Cory Gardner (R-CO) reached a compromise with President Trump last week agreeing to end his hold on Justice Department nominees, securing a promise that the Trump administration would not start federal marijuana prosecutions against those behaving legally under state law.
Dubbed by one publication as the “pot blockade,” Gardner has used his power in the Senate to block eleven Department of Justice nominees ever since Attorney General Sessions withdrew the Cole Memorandum. On January 4th of this year, Sessions sent a memorandum to all United States Attorneys, withdrawing Cole and encouraging his prosecutors to bring marijuana cases.

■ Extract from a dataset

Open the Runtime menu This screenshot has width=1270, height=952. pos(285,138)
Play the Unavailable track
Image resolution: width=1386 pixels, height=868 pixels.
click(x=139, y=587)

The Cole Memorandum is a 2013 directive to U.S. Attorneys designed to restrict federal prosecution of those behaving legally under state law. It was created as a way to solve the impasse between federal law, under which all marijuana possession, sale, cultivation, etc., is illegal, and state laws, which have been rapidly changing to allow these activities in many instances of state-legal marijuana. Eight states and the District of Columbia now allow adults to possess and use marijuana recreationally, while in at least eleven others, medical marijuana is legal. Federal law and regulation, however, completely prohibits doctors from prescribing marijuana.
New War On Pot?
If the Cole Memorandum was a good idea in 2013, it is a necessity in 2018, with a third or better of Americans now in states voting to eliminate criminal prohibitions on pot. That is unless you’re comfortable with extreme outcomes in furtherance of marijuana prohibition. As I wrote in January:
To be clear, enforcing federal law would include raiding all the thousands of dispensaries now operating legally under state law. This means arresting all their customers, employees, suppliers, owners, bankers, landlords, stockholders, etc., etc. as they are all, in fact, acting in open defiance of federal law which as General Sessions reminds us Congress has prohibited. The federal criminal law provides for life sentences for cultivation and distribution and yes, even the death penalty for extremely large sales and production.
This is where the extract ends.